I cannot understand night people. Sure, I love being out and socialising with people whose faces are partially obscured by blackness and slowly freezing in the ever-advancing night, but being tired is just really tiring. Since moving away from the relative normalcy of an editorial-based existence, I’ve found myself spending far more time awake past midnight than I have since I was a teenager. This has resulted in me spending me days avoiding the bright light I once basked in, eating breakfast for lunch and generally trying to avoid all of the loud and aggressive music that I so enjoy regularly. It is in these twilight-meets-afternoons, these midday sleeps and drooping eyelid mornings that I rediscover my affinity for the downtempo, the trip-hop and the ambient among us. My ears seem even more receptive to what’s going on when things are a bit quieter than if they were blasted at 47 dB through car speakers. Somewhere in between the not being bothered to put in earbuds and being even less bothered to find something new I should be listening to, I stumble back into Zero 7’s orbit. And it’s the best half-mistake I’ve made the whole week.
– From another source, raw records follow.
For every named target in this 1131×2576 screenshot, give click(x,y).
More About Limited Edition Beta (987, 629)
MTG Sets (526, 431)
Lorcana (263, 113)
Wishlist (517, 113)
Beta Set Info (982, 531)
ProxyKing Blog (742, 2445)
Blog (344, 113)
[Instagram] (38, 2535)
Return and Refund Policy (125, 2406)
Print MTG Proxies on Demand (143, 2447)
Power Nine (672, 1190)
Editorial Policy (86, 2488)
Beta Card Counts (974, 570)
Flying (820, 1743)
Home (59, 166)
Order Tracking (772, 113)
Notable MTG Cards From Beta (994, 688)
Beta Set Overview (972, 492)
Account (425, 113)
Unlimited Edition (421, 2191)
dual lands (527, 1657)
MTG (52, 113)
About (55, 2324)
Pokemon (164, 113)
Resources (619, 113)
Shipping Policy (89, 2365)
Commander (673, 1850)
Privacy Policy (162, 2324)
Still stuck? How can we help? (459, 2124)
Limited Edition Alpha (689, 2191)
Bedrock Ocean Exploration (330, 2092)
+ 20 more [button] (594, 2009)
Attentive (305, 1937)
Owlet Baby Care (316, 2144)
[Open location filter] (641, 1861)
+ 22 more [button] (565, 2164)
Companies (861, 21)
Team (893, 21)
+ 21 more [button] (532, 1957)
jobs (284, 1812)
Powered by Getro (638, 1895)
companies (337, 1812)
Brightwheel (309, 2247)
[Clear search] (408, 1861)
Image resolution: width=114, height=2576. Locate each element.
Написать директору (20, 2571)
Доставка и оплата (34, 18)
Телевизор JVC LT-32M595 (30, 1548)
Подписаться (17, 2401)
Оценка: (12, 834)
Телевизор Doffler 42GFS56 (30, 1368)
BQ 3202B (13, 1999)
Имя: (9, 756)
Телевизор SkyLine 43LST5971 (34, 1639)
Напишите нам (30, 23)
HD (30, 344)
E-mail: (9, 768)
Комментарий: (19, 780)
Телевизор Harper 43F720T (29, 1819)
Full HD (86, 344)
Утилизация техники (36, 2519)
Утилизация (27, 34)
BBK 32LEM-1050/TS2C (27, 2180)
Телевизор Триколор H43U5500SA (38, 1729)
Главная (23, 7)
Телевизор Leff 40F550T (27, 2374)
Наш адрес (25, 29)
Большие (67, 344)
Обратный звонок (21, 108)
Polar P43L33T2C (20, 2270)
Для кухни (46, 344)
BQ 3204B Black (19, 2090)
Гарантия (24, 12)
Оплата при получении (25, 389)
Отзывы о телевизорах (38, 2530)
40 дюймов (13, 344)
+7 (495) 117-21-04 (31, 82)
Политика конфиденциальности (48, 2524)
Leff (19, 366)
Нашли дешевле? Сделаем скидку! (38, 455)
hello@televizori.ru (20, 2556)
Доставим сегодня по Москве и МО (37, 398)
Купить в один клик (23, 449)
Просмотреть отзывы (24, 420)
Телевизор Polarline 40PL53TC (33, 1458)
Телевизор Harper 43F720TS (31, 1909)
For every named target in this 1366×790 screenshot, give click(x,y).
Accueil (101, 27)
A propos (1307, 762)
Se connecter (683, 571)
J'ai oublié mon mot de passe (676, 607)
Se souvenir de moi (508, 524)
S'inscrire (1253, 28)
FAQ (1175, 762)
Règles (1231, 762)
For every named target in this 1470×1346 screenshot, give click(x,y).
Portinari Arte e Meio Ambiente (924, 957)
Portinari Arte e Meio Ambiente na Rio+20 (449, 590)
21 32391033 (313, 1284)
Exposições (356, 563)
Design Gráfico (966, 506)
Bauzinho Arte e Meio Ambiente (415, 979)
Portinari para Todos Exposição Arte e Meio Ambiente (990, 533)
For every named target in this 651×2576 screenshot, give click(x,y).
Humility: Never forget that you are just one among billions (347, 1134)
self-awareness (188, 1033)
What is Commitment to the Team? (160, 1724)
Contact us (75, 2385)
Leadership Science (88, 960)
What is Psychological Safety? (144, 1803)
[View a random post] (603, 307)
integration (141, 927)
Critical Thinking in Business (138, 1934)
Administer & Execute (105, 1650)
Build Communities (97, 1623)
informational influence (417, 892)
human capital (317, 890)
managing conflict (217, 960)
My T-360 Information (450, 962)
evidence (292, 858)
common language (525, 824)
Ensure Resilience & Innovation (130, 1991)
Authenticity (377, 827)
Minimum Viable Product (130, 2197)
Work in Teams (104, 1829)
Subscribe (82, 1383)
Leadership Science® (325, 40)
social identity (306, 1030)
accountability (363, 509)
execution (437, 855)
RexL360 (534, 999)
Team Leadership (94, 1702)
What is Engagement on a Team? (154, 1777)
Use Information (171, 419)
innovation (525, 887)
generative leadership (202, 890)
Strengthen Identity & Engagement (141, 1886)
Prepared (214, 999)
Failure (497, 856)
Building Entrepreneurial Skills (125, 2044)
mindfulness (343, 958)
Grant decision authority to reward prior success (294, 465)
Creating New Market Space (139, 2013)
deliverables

Particularly when it also involved Radiohead.
If you haven’t heard ‘Climbing Up The Walls’, off Radiohead’s era-defining OK Computer (and really, what is wrong with you), then all you need to know is that it’s a seriously beautiful but totally fucking claustrophobic alt-pop song that uses strings as a blunt forcible instrument to create a growing sense of unease that doesn’t abate. Thom Yorke feeds his voice through eight levels of distortion hell and sounds like he’s having a fit and the chords are glorious if you’re in the mood for a massive head trip and lashings of self-flagellation, which frankly, I usually am. It should not come as a shock to anyone that Zero 7, best known as the chiller legends who launched Sia’s career and made Jose Gonzales extra-credible, completely flip this on its head. What is amazing is how good it is. People often dismiss these guys as making generic, Buddha Bar elevator music, but that stuff is dumb. Zero 7 are seriously smart, and you can hear it really well in the way they’ve managed to completely warp the subtext of this tune while still keeping the anguish and emotion somewhat intact. All this amid rim-click snares, lush synth beds and hefty samples of the original. It should not work at all and yet it totally, utterly does.
I don’t know what Zero 7’s studio looks like but I’d love to have a peer inside of it one day. It’s not that they create something otherwordly with their zen reworks (this is a B-side to ‘Karma Police’), but rather that the quality of the sound is unbelievable. British music in general was never consistently better in the 90s and 00s (discounting, obviously, The Beatles) as almost every practitioner of genre upped their game and showed America who was boss. The main groove in this remix is so good that it’s almost a crime to have taken it for another song, pianos chiming out of the right speaker, that lounge guitar line in the middle and a beat that Massive Attack must have tossed out at the last minute. Harmonically it’s also not an obvious fit for the tone of ‘Climbing’, using more than as few parallel keys to make it work. And the great thing about being electronic producers is that the guys can tease and and phase in different drum sounds, vocal staggerings and parts for the kind of variation that you’ll only really appreciate when you’ve been hungover for two days and nobody will bring coffee to your house. I have always loved Zero 7 and now I’ve just been reminded why. If you need me, I’ll be on planet bliss. You should join me, there’s plenty to go around.